__Exercise instructions__:
Exactly the lines from the one with "Checkboxen (741, 854)" to the end of the entries should appear in your answer, retyped word for word.

>>>

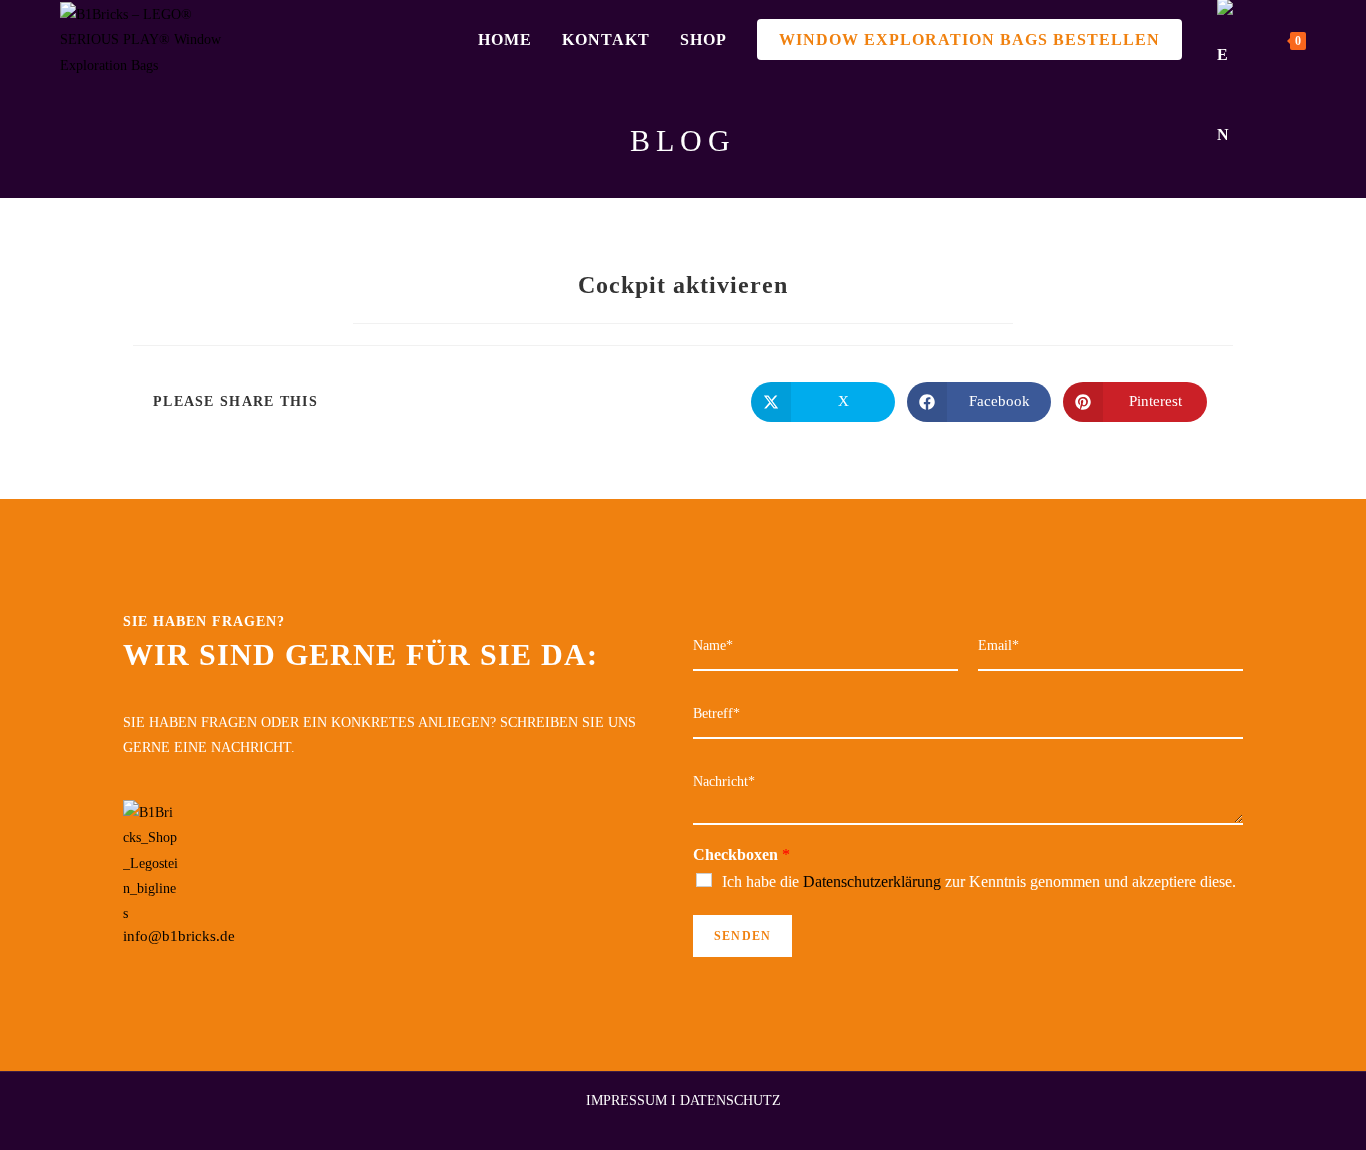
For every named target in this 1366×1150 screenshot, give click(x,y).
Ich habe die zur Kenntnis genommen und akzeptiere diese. (979, 881)
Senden (742, 936)
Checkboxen (741, 854)
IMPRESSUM (626, 1100)
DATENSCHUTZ (730, 1100)
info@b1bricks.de (179, 936)
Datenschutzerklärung (872, 881)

<<<

__Answer to this exercise__:
Checkboxen (741, 854)
IMPRESSUM (626, 1100)
DATENSCHUTZ (730, 1100)
info@b1bricks.de (179, 936)
Datenschutzerklärung (872, 881)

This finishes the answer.